Details: Microsoft and Activision propose that Kotick could receive as much as $22 million in stock in July or later, if Activision’s board sees improvement in company culture.
- Measured improvements would include the implementation of a zero-tolerance harassment plan and an increase in hiring women and non-binary people.
- Kotick took a pay cut in October in response to the company’s scandals and said he was forgoing bonuses until the board saw improvement.
- The filing also indicates that the board may extend Kotick’s contract by 12 months beyond its current March 2023 expiration. Kotick has not been expected to remain at the company long after the merger, a source told Axios’ Ina Fried earlier this year.
- Should Kotick be fired without cause by Microsoft, he’ll get a $15 million “golden parachute,” according to the filing's compensation proposal.
Between the lines: The filing reveals that Microsoft gaming executive Phil Spencer began talks with Kotick about a potential acquisition on Nov. 19, three days after a Wall Street Journal expose that said Kotick knew of sexual misconduct at the company for years.
- The investigation walloped Activision Blizzard’s stock price well below even Microsoft’s opening bid of $80 per share.
- Over the course of a month of negotiation, Activision got Microsoft to $95/share.

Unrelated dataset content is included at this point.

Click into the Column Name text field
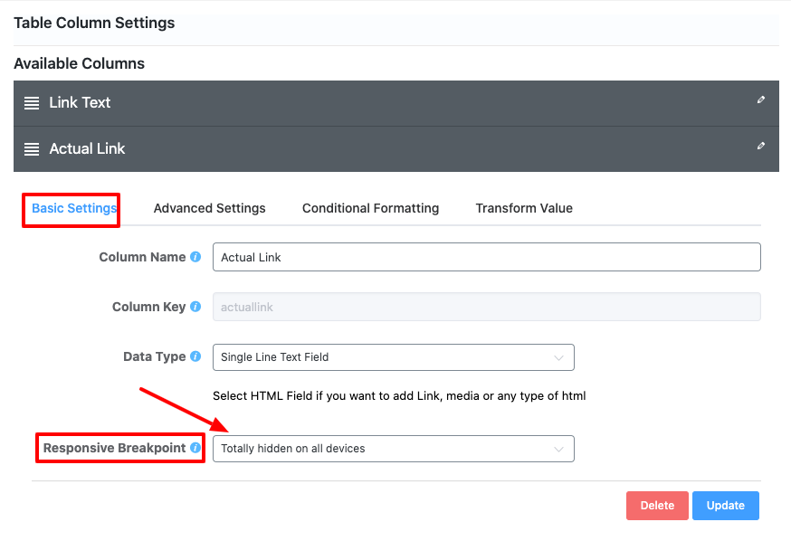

- Kotick owns (or has the right to acquire) 6.5 million shares, which will be worth $619 million at Microsoft’s price.
Other intrigues from the filing:
- Four other companies approached or were approached by Activision about an acquisition but little came of it.
- An unnamed individual also made a play to solely acquire Blizzard, an inquiry that Activision Blizzard’s board slow-walked in part because “prior dealings” with that person raised concern about possible leaks.
- Among the deal’s parameters, Activision Blizzard is generally prohibited from entering a collective bargaining agreement with employees but could do so with Microsoft’s approval. Some of the company’s workers have been attempting to unionize.
- A long-term revenue estimate prepared in November indicates Activision Blizzard expects a dramatic, nearly $2.5 billion revenue increase in 2023. It’s a potential sign of major releases that year, possibly including the recently delayed Overwatch 2 and Diablo IV.